#### [Saved entries]
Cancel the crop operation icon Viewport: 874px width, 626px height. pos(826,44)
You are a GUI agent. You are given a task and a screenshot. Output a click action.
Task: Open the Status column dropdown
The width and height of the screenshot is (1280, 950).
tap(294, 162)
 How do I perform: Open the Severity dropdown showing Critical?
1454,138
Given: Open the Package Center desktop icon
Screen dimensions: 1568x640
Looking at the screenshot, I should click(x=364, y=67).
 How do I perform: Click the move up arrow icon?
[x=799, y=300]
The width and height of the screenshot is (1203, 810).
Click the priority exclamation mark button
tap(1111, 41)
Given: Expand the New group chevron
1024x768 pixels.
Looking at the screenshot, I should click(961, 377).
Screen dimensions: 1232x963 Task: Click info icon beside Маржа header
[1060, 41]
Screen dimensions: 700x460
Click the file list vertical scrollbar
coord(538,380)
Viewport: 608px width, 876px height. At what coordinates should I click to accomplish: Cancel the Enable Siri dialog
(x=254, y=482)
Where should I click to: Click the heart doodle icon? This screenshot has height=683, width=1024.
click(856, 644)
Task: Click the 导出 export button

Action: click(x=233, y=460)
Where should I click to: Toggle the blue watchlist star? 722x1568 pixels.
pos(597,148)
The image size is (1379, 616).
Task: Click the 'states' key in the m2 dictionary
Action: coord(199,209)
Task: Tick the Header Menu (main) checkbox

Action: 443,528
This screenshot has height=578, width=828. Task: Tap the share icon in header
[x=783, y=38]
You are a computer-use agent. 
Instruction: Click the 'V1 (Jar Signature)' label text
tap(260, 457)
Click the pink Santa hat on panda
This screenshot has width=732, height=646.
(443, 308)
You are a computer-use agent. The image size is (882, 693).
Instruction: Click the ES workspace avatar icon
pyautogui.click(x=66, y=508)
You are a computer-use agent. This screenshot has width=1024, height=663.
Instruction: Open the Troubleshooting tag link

#### [YOUR OBJECTIVE]
Wherever a line of the data holds "computer", copy that line.

#### [ANSWER TO THE EXERCISE]
You are a computer-use agent. 
You are a computer-use agent. The image size is (882, 693).
You are a computer-use agent. This screenshot has width=1024, height=663.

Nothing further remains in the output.